We love the David v Goliath matches and it is always satisfying when a minnow upsets one of the big teams (unless, of course, that big team is your team).

A couple of Englishmen in our office have been walking around with pretty long faces after their team's embarrassing 2- 1 loss to tiny Iceland in the knockout stages of the European Cup football tournament.

I know how they feel - being from South Africa, I took a verbal bashing last year when Japan upset the Springboks in the pool stages of the Rugby World Cup.


But it is the unpredictability of sport that makes it so exciting. Anyone or team on their day can be triumphant.
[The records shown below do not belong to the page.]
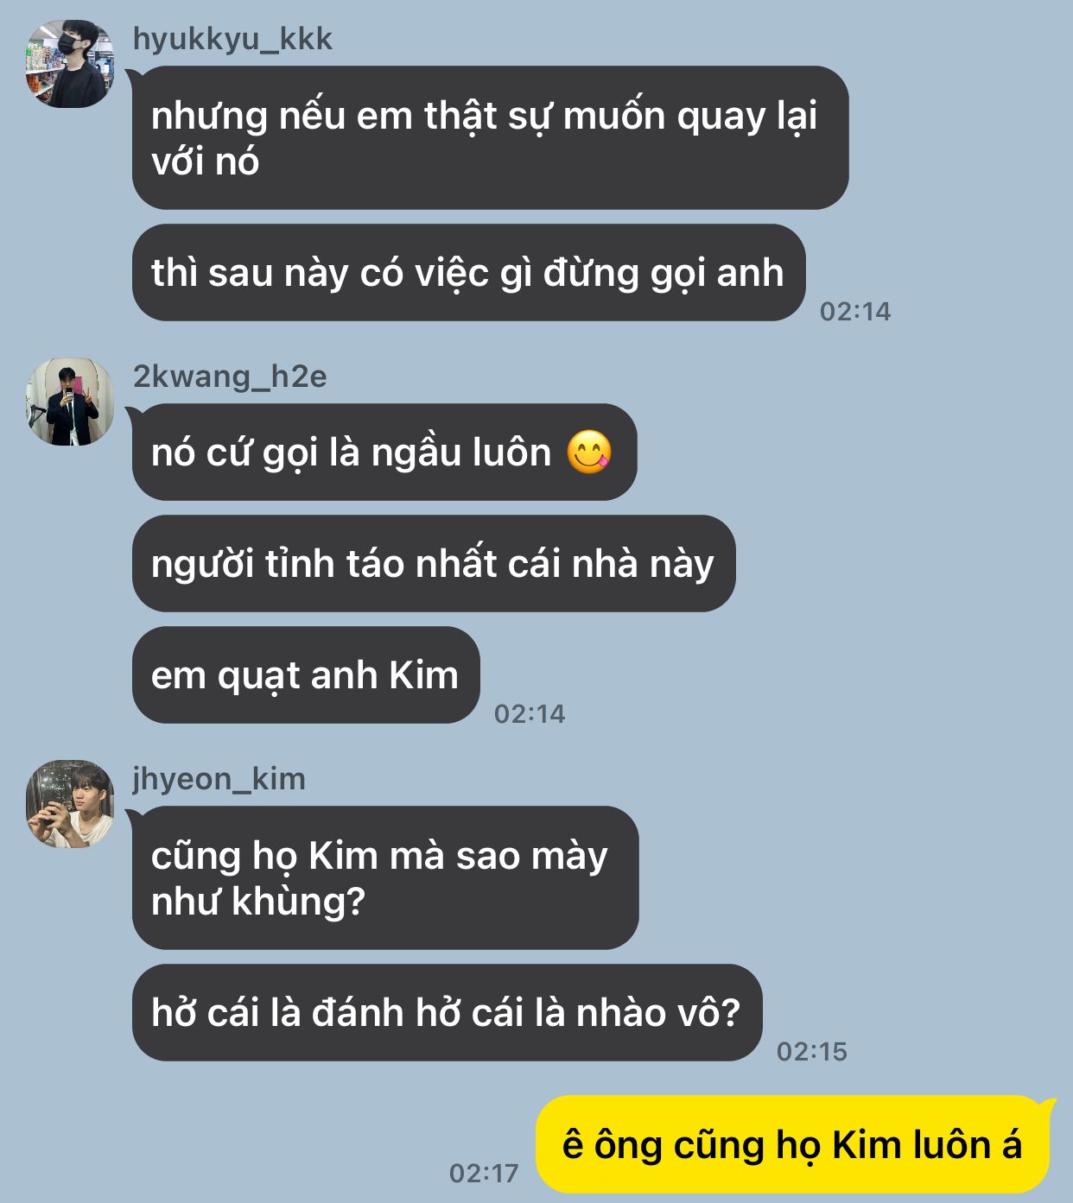This screenshot has height=1203, width=1073.
Task: Select the username hyukkyu_kkk
Action: (x=232, y=39)
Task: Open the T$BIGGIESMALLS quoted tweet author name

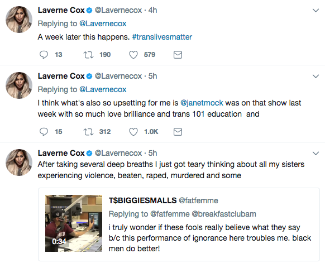Action: (142, 200)
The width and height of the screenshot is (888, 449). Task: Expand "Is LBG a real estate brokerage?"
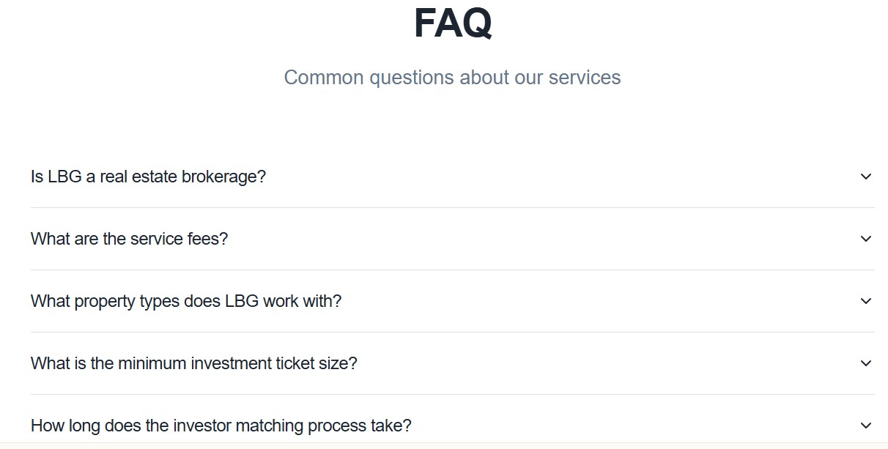pyautogui.click(x=148, y=177)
It is those days when the pass that would normally go to ground sticks or the kick that would have gone straight into touch bounces in the field of play that make it worth it.

I am not a big golf fan but I do enjoy watching the Majors, especially when an unknown or amateur shoots up the leaderboard.

There is a great story from Wimbledon this week about 25-year-old British tennis instructor Marcus Willis, who overnight was going up against one of the game's greatest, Roger Federer. Willis, ranked 772 in the world, had to be persuaded by his girlfriend to stick with the game.

In the paper today we have our own tale of someone plucked out of sporting obscurity to go on to the world sporting stage. Abner Waterhouse is an RSE worker in Hawke's Bay who is off to the Olympic Games in Rio de Janiero to represent Samoa in judo.

We wish him all the best, because who doesn't love stories like this?